Quaker mentions, 2013, part 2

Putting aside all the media coverage Quakers have received over same-sex marriage, the recent revelation about the nation’s favourite churches and every article that can’t help mentioning which banks were formed by Quakers, Quakers continue to pull in media coverage nationally and locally and often in passing.

For example, there was a long feature in the Financial Times recently about Kuman Bhattacharyya. He’s a Labour life peer after a successful career in industry and academia.

Kumar started his career at Lucas Industries, run by the Lucas family, who were Quakers. The article states: “They didn’t need modern-day management bibles or highly paid consultants to get them to treat their workers well, Bhattacharyya says. ‘It was in their DNA… it was part of their culture, they looked after people.’”

Meanwhile, Richard Wyn Jones, writing in the New Statesman last month said that the left had nothing to fear from the rise of Englishness. “From the Levellers to Orwell, from the Quaker tradition of philanthropy to Tawney, radicals can gain sustenance and inspiration from a hugely impressive tradition of English social radicalism.”

In the Canadian journal The Province on 30 July, one of the anniversaries noted was the death of Quaker William Penn in 1718.

Every Quaker knows of William Penn but who are the famous Quakers today? Joan Baez is often mentioned. But an article in The Australian reveals that her grandparents were radical clerics and her parents became Quakers. And it was through the Quakers “while still in her teens that she encountered her mentor, Gandhian pacifist Ira Sandperl (who died in April at 90), and her first “living idol”, Martin Luther King Jr.” There’s no mention of Joan being a Quaker.

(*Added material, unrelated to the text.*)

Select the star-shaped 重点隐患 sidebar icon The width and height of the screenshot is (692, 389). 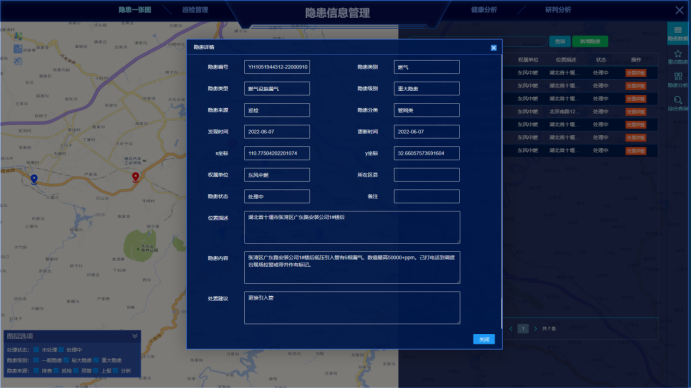pos(677,57)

Meanwhile, on a local level Scilly Today has a feature on Quakers as the first regular Quaker meeting on St Mary’s has started. Meeting every Sunday evening at 5pm, the worship group includes Maureen Carter, who “says she became interested in Quakerism when a visiting WI member spoke about their different approach to Christianity. She says the movement is very much about treating people in the way you’d like to be treated yourself, with respect and friendship.”

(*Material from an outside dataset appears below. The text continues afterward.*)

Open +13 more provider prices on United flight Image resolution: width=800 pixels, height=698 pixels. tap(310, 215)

Quaker Linda Owens who lives on the island has reassured her fellow islanders that they’re not out trying to convert people. There’s no aim of how many people will come, “they’ll just welcome anyone who would like to come along to their meetings,” the article concludes.

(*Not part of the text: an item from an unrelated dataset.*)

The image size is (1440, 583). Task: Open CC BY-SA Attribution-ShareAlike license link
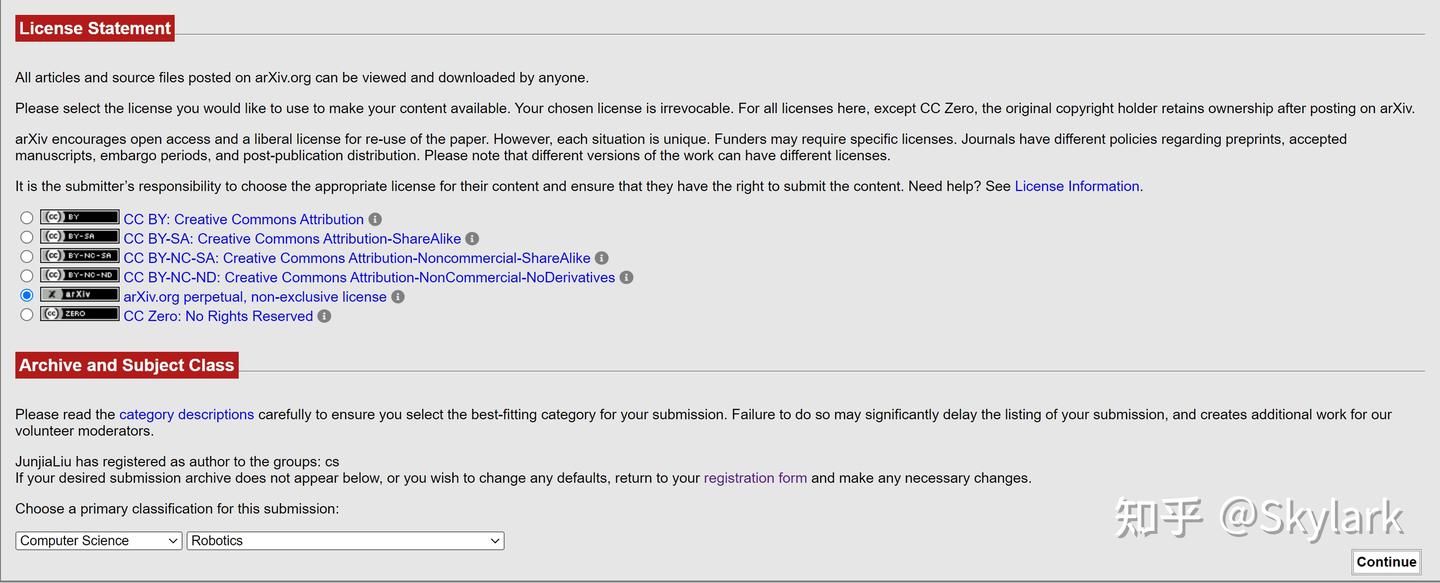tap(292, 239)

Finally, in Berkhamsted, a book is about to be published revealing the story of John Tawell, a Quaker who murdered his mistress because they were in financial difficulty. He was hanged in 1845. The book, The peculiar case of the electric constable by Carol Baxter, notes that John Tawell was the first person to be arrested after a telegraph alert. These Quakers, not keeping up with modern technology, eh?